- **Set task**:
Reproduce the data below verbatim, starting at the line that contains "This screenshot has height=657, width=1167." and continuing through the end of the data.

* BEGIN *

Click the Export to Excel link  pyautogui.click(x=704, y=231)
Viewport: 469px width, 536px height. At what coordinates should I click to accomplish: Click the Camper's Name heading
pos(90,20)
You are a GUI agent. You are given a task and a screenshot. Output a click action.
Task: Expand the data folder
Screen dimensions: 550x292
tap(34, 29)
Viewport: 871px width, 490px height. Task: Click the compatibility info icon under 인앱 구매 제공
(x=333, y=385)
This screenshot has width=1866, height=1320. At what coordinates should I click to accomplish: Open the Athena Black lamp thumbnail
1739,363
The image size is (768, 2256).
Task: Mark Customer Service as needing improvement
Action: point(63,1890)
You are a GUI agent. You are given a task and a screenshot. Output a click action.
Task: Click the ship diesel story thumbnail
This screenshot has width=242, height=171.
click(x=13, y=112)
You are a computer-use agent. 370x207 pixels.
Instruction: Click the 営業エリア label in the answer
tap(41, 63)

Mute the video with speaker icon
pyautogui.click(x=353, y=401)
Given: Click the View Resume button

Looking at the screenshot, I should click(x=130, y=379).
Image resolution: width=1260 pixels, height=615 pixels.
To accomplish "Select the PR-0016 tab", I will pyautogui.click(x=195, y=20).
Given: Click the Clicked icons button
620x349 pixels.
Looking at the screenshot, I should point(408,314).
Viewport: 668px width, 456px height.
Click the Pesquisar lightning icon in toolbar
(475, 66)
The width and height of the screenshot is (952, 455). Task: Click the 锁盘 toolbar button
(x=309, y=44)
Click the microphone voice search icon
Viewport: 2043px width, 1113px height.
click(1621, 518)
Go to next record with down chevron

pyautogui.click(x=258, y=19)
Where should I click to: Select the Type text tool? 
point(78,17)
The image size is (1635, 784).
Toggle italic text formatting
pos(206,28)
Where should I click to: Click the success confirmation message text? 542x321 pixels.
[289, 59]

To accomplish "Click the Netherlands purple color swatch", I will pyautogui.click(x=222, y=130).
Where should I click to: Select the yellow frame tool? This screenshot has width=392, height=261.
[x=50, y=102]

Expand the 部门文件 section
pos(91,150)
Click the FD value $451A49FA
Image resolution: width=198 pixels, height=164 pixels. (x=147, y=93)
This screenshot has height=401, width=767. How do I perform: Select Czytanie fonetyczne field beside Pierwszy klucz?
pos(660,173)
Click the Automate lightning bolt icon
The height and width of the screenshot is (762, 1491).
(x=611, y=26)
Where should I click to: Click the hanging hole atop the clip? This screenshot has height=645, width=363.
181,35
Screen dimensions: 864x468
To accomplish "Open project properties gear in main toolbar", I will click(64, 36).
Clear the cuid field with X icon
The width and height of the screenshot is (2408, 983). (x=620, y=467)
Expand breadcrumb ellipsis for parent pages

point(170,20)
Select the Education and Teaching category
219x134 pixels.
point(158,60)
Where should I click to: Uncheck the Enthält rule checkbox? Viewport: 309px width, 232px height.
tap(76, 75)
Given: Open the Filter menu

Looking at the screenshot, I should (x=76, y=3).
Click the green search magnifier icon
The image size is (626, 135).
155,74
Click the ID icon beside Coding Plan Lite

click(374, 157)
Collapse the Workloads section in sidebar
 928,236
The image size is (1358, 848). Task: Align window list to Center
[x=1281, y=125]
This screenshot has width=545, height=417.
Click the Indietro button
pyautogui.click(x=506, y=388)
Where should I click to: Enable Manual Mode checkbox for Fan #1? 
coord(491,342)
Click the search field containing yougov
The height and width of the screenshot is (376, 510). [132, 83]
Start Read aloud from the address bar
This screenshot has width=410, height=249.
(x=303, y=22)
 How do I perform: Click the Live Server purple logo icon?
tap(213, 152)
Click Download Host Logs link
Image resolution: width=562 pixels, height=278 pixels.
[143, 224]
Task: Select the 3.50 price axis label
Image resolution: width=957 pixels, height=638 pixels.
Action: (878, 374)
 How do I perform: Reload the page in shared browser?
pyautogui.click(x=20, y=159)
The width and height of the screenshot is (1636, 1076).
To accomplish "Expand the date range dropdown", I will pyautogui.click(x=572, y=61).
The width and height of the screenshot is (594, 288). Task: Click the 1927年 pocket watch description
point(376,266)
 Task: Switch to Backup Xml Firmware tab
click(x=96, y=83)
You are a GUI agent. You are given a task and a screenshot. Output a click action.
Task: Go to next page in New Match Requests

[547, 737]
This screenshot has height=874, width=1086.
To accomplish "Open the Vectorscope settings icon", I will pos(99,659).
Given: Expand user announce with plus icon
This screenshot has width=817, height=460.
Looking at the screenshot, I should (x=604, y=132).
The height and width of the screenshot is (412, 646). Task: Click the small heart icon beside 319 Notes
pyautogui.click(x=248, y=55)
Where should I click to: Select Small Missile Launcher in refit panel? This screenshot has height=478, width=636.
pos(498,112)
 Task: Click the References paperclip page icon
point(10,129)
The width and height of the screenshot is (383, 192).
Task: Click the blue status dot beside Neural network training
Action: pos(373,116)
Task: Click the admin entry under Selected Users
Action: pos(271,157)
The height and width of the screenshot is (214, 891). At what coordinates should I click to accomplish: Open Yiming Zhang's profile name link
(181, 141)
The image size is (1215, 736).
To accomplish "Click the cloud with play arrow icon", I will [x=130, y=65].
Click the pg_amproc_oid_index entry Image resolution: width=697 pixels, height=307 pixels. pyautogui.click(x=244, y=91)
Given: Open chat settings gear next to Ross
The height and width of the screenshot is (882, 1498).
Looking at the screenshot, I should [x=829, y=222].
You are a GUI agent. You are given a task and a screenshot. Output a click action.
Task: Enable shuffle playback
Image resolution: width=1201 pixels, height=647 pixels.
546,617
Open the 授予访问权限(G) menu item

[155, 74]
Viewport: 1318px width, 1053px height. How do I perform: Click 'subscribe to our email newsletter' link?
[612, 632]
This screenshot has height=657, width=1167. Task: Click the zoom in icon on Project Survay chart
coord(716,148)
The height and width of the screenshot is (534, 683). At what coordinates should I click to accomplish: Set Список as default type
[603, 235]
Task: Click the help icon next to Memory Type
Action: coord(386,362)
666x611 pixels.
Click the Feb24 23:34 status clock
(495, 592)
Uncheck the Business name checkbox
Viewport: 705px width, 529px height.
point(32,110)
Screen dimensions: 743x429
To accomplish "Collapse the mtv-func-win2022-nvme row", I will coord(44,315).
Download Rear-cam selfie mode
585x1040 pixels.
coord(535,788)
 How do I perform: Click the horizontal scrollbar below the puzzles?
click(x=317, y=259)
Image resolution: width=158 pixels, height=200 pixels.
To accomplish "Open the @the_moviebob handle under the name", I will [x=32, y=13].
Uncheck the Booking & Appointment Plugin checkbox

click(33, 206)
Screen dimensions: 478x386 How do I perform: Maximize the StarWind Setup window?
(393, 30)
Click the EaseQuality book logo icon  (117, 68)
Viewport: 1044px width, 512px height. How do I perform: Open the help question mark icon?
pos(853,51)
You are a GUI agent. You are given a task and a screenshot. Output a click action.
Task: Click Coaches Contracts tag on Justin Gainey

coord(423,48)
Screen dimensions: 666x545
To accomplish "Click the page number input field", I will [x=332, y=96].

* END *

- **Reply**:
This screenshot has height=657, width=1167. Task: Click the zoom in icon on Project Survay chart
coord(716,148)
The height and width of the screenshot is (534, 683). At what coordinates should I click to accomplish: Set Список as default type
[603, 235]
Task: Click the help icon next to Memory Type
Action: coord(386,362)
666x611 pixels.
Click the Feb24 23:34 status clock
(495, 592)
Uncheck the Business name checkbox
Viewport: 705px width, 529px height.
point(32,110)
Screen dimensions: 743x429
To accomplish "Collapse the mtv-func-win2022-nvme row", I will coord(44,315).
Download Rear-cam selfie mode
585x1040 pixels.
coord(535,788)
 How do I perform: Click the horizontal scrollbar below the puzzles?
click(x=317, y=259)
Image resolution: width=158 pixels, height=200 pixels.
To accomplish "Open the @the_moviebob handle under the name", I will [x=32, y=13].
Uncheck the Booking & Appointment Plugin checkbox

click(33, 206)
Screen dimensions: 478x386 How do I perform: Maximize the StarWind Setup window?
(393, 30)
Click the EaseQuality book logo icon  (117, 68)
Viewport: 1044px width, 512px height. How do I perform: Open the help question mark icon?
pos(853,51)
You are a GUI agent. You are given a task and a screenshot. Output a click action.
Task: Click Coaches Contracts tag on Justin Gainey

coord(423,48)
Screen dimensions: 666x545
To accomplish "Click the page number input field", I will [x=332, y=96].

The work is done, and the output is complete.